---------- Bereitgestellter Text

Eisen, Feuer, Papier

by Kristin Schmidt

Laura McGlinchey und Wassili Widmer sind das Gewinner-Duo des diesjährigen Thurgauer Nachwuchsstipendiums für Bildende Kunst. Für die Shedhalle im Eisenwerk Frauenfeld haben sie eine riesige Papierinstallation entwickelt, in der es klingt und stinkt.

Papier kann alles. Bedruckt kann es grosse Kräfte freisetzen oder Emotionen wiedergeben. Es kann die Welt spiegeln, Zukünftiges oder Vergangenes festhalten. Mitunter muss es auch für allerlei Unfug herhalten und bleibt doch sprichwörtlich geduldig. Haben die gedruckten oder handschriftlich notierten Inhalte ausgedient, hat es das Papier noch lange nicht.

Laura McGlinchey (*1990) ist Pappmaché-Spezialistin. Papier und Karton sind ihre Werkstoffe. Unter ihren Händen kann Papier zur Plastik werden, kann Räume bilden, trennen und öffnen, ohne seinen ursprünglichen Zweck zu verleugnen.

Für die Shedhalle im Eisenwerk Frauenfeld hat Laura McGlinchey gemeinsam mit dem Ausserrhoder Künstler Wassili Widmer (*1992) eine begehbare Papierinstallation entwickelt. Kennengelernt haben sich die beiden beim Masterstudium an der Glasgow School of Art. Seit ihrem Abschluss vor drei Jahren sind sie in Kontakt geblieben, tauschen sich weiterhin über ihre künstlerische Arbeit aus und haben nun das Thurgauer Nachwuchsstipendium für bildende Kunst erhalten. Damit verbunden ist die zwölfte Ausstellung in der Reihe «Tanz mit Bruce» in der Shedhalle im Eisenwerk.

--------------------
---------- Bereitgestelltes Material

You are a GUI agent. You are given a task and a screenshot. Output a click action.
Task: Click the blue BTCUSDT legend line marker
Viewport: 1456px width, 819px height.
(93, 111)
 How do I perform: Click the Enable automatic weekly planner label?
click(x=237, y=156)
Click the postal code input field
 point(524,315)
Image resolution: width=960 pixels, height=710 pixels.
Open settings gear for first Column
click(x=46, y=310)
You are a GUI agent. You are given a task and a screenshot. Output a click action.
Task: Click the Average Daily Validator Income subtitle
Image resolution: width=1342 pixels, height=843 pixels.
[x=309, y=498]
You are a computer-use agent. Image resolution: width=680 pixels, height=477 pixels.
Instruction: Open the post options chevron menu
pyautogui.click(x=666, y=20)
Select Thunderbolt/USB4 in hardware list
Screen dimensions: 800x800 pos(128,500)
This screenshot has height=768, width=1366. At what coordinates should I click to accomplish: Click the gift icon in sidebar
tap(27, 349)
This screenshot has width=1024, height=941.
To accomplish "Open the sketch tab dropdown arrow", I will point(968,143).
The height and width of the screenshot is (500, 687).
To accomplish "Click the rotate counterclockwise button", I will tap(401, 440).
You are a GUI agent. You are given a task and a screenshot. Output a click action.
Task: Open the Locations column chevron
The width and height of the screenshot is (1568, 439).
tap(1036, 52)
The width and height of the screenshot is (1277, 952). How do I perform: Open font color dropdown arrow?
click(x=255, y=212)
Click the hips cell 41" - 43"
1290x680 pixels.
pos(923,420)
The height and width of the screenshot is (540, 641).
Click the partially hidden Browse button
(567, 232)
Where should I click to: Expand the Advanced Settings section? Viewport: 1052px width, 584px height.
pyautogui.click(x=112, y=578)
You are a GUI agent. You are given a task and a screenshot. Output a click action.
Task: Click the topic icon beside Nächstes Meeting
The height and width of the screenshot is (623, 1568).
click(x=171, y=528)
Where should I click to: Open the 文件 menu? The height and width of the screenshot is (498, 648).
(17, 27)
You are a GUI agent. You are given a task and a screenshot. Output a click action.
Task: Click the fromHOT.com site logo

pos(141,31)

--------------------

Zu lösende Aufgaben:
**1.** Übersetzen Sie aus dem Text über die Papierinstallation im Eisenwerk Frauenfeld folgenden Satz ins Englische: „Unter ihren Händen kann Papier zur Plastik werden, kann Räume bilden, trennen und öffnen, ohne seinen ursprünglichen Zweck zu verleugnen.“
**2.** Schreiben Sie einen Abschnitt aus dem Artikel über die Papierinstallation wortgetreu ab: Beginnen Sie bei den Worten „by Kristin Schmidt“, und hören Sie nach „Zweck zu verleugnen.“ auf.
**3.** Führen Sie den Artikel über die Papierinstallation in der Shedhalle im Eisenwerk Frauenfeld ab seinem letzten Satz weiter.
Die Einträge stammen aus einer anderen Quelle als der Text.

Antworten je Aufgabe:
**1.** In her hands, paper can become sculpture; it can form, divide, and open up spaces without denying its original purpose.

**2.**
by Kristin Schmidt

Laura McGlinchey und Wassili Widmer sind das Gewinner-Duo des diesjährigen Thurgauer Nachwuchsstipendiums für Bildende Kunst. Für die Shedhalle im Eisenwerk Frauenfeld haben sie eine riesige Papierinstallation entwickelt, in der es klingt und stinkt.

Papier kann alles. Bedruckt kann es grosse Kräfte freisetzen oder Emotionen wiedergeben. Es kann die Welt spiegeln, Zukünftiges oder Vergangenes festhalten. Mitunter muss es auch für allerlei Unfug herhalten und bleibt doch sprichwörtlich geduldig. Haben die gedruckten oder handschriftlich notierten Inhalte ausgedient, hat es das Papier noch lange nicht.

Laura McGlinchey (*1990) ist Pappmaché-Spezialistin. Papier und Karton sind ihre Werkstoffe. Unter ihren Händen kann Papier zur Plastik werden, kann Räume bilden, trennen und öffnen, ohne seinen ursprünglichen Zweck zu verleugnen.

**3.**
Hand, Kopf, Herz und Bauch

Fünf Wochen lang haben Laura McGlinchey und Wassili Widmer gekleistert und gesprayt, haben zu einer Performance eingeladen, Sound- und Lichteffekte ausgetüftelt. Der Bezug zu Bruce Nauman, der im Motto der Ausstellungsreihe anklingt, blieb dabei im Hintergrund, ist aber durchaus präsent.

Eines der grossen Themen Naumans ist die menschliche Körperlichkeit. Sie ist auch die Basis für die aktuelle Ausstellung in der Shedhalle: Die durch Papierwände gebildeten Sektoren der Halle sind der Hand, dem Kopf, dem Herzen und dem Bauch gewidmet. Damit beziehen sie sich ausserdem auf Fritz Langs Film Metropolis aus dem Jahre 1927: auf die physische und körperliche Arbeit und auf die intellektuelle und geistige Arbeit.

Das Ausstellungskonzept nennt viele solcher Bezüge; so wird beispielsweise männlich, hartes Handwerk identifiziert, das dann wiederum mit einem queeren Element transformiert werden soll. Vergessen gehen dabei feminine Aspekte. Dies zeigt, wie obsolet solche Kategorisierungen sind, und obendrein hat die Ausstellung sie auch gar nicht nötig. Sie wirkt sehr unmittelbar und sinnlich eindrucksvoll.

Anklänge an die industrielle Vergangenheit

Die Papierwände teilen den Raum in höhere und niedrige Kabinette. Manche sind nur geduckt zu erreichen, andere öffnen sich gleich einem grossen Höllenschlund. Darinnen glüht es, stinkt, scharrt und wummert. Wie Lava ergiesst sich rötlich, gelb und orange gefärbtes Papier über den Boden. Eine schwarze, schrundige Kruste bricht auf und gibt tiefer liegende Schichten frei.

An anderer Stelle wird ein Unterwasserblick vorgespiegelt. Wieder anderswo greifen drei Dutzend Hände in die Luft. Eine Jugendstilform ist in schönstem Schwung auf die Wand gemalt, ertrinkt aber bereits wieder in wirrem Schwarz. An anderer Stelle lockt am Ende eines engen und immer enger werdenden schwarzen Papierkorridors ein schwarzes Herz aus Pappe.

Papier baucht sich von den Decken herab, lässt Kanten verschwinden und stattdessen organische Räume entstehen. Ab und zu fällt der Blick auf das Papier selbst, viel Zeitungspapier und dazwischen Noten von Musikstücken, Matheübungsblätter, Buchkopien.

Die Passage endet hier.